Start of Reading text

# Another alternative lighting solution for cars



## lownote (Jan 3, 2008)

We were at IKEA the other day and we noticed they sell a white LED strip called "dioder." It's 9.75 inches long and comes in a single strip which can run on battery (14.99) and in a four pack for $49.99. The strips can be attached end to end in a straight line, or connected via an included wire/plug. The strips are very flat and narrow--they would work well for general overhead lighting in a passenger car. They run at 12 volts


I had just that morning finished adding leds from a Christmas bulb set to my passenger cars, and didn't buy any of the IKEA units, but they might be useful











http://www.ikea.com/us/en/catalog/products/20119418


----------



## Steve Stockham (Jan 2, 2008)

Hmmm........intruiguing! Thanks for bringing this to our attention!


----------



## Greg Elmassian (Jan 3, 2008)

That looks like a very simple and easy to use system Mike.


Looking at the unlit part on the ends, you get about 9" of light, 36" for $50, which is about $16.67 a foot. I am going to go with these guys: *http://www.theledlight.c...trong>*

3 feet is $38, which is about $12.67 a foot... 

The difference of $4 a foot would make it about $12 difference between methods on a single passenger car... 

These guys have white, _warm white_, yellow, etc, and likewise run on 12v (I have been waiting for the warm white)

You can also cut this apart every 2 inches. What I do is make two strips that will cover the roof, and then wire them in series, (Theoretically then set up for 24v) so they run directly from my track (adding a cheap full wave bridge since I run DCC) 

This really minimizes the current draw rather than trying to regulate to 12v. (saves half the current)



Regards, Greg


----------



## lownote (Jan 3, 2008)

Yes--I would not say it's the best option available, I just thought it might be interesting


----------



## altterrain (Jan 2, 2008)

I recently installed LED strips from these guys - http://www.trainaidsa.com/preview/shop-leds.shtml in my USA overton cars. 
They have lots of neat LEDS, resistors, bridge rectifiers, and other goodies.

End of Reading text
Start of Data excerpts

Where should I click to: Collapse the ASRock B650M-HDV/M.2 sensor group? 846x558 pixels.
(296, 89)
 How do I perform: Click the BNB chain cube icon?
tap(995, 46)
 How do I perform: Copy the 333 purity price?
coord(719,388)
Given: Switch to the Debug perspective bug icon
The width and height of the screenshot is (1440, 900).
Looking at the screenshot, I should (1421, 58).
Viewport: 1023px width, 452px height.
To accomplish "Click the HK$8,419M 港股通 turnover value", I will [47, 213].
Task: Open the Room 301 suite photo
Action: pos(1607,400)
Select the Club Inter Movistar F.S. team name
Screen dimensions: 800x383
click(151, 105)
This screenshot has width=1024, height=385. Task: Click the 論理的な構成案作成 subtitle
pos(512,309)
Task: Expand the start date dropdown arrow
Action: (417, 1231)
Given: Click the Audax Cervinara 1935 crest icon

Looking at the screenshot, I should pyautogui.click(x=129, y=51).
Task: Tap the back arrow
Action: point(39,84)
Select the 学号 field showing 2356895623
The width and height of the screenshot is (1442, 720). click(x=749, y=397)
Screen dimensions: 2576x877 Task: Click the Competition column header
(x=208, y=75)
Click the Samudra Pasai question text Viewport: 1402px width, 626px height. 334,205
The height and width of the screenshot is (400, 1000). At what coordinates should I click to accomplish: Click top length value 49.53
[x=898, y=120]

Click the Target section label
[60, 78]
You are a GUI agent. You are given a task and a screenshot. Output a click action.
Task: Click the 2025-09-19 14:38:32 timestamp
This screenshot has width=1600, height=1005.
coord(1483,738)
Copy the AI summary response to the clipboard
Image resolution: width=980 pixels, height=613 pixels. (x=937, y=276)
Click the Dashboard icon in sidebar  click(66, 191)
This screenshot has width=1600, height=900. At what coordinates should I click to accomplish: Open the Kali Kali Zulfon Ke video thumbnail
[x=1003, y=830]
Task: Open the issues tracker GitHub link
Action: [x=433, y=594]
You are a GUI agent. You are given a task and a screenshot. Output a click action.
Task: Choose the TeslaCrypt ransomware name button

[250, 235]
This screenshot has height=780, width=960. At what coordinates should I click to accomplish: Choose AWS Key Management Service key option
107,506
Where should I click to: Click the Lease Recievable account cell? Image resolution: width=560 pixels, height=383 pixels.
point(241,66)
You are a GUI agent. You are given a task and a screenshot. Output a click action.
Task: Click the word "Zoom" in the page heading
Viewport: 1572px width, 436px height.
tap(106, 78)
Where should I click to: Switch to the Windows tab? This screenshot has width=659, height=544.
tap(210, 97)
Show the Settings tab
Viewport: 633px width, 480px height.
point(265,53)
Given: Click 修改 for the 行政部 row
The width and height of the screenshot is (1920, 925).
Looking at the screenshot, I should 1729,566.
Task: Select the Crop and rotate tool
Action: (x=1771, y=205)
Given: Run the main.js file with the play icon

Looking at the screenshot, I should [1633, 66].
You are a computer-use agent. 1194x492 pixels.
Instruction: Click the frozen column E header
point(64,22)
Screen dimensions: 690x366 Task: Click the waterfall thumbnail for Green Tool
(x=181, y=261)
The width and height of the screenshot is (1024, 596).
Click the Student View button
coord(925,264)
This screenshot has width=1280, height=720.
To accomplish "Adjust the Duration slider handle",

End of Data excerpts

● **Stated goal 1**
In the forum thread on LED lighting for passenger cars, how long is the IKEA "dioder" strip?
● **Stated goal 2**
Return the stretch of the LED lighting thread from "That looks like" through "since I run DCC)".
● **Stated goal 3**
Resume the forum thread on LED lighting for passenger cars, picking up after its last line.

● **Task result 1**
9.75 inches

● **Task result 2**
That looks like a very simple and easy to use system Mike.


Looking at the unlit part on the ends, you get about 9" of light, 36" for $50, which is about $16.67 a foot. I am going to go with these guys: *http://www.theledlight.c...trong>*

3 feet is $38, which is about $12.67 a foot... 

The difference of $4 a foot would make it about $12 difference between methods on a single passenger car... 

These guys have white, _warm white_, yellow, etc, and likewise run on 12v (I have been waiting for the warm white)

You can also cut this apart every 2 inches. What I do is make two strips that will cover the roof, and then wire them in series, (Theoretically then set up for 24v) so they run directly from my track (adding a cheap full wave bridge since I run DCC)

● **Task result 3**
I used one half of the S50 strip in warm white (though yellow may be a better choice for more of an "old timey" look) in my cars with a bridge rectifier and 220 uF resistor. Worked great and they come on at a much lower voltage than the original lighting. The strips were easy to cut and had nice built in solder holes well marked with +/- . 

-Brian


----------



## blueregal (Jan 3, 2008)

STRINGS OF LED LIGHTS AT TARGET $9.95 TODAY SALE INSERT!!! THE REGAL


----------



## Greg Elmassian (Jan 3, 2008)

I think it's a great option for someone that wants an easy install Mike, and sorry I did not word that clearly... was not awake at the time, ha ha. 

If you took 2 strips and put them in series, they would probably work the way I did mine, and with the external wires and plugs already in place, it would be easier than the stuff I got, which takes a little more work. 

Also, for battery guys, it might be a better option. 

Regards, Greg 

p.s. I'll email you with some new PID settings for the QSI I got from the factory, the jerkiness and surging is gone!


----------



## altterrain (Jan 2, 2008)

Hey Greg, 

What is the link you tried to post above? 

-Brian


----------



## Totalwrecker (Feb 26, 2009)

address got chopped at the end... I copied and pasted and added the 'om' and got;

http://www.theledlight.com/

Copied from the site....there you go.

John


----------



## Greg Elmassian (Jan 3, 2008)

oops....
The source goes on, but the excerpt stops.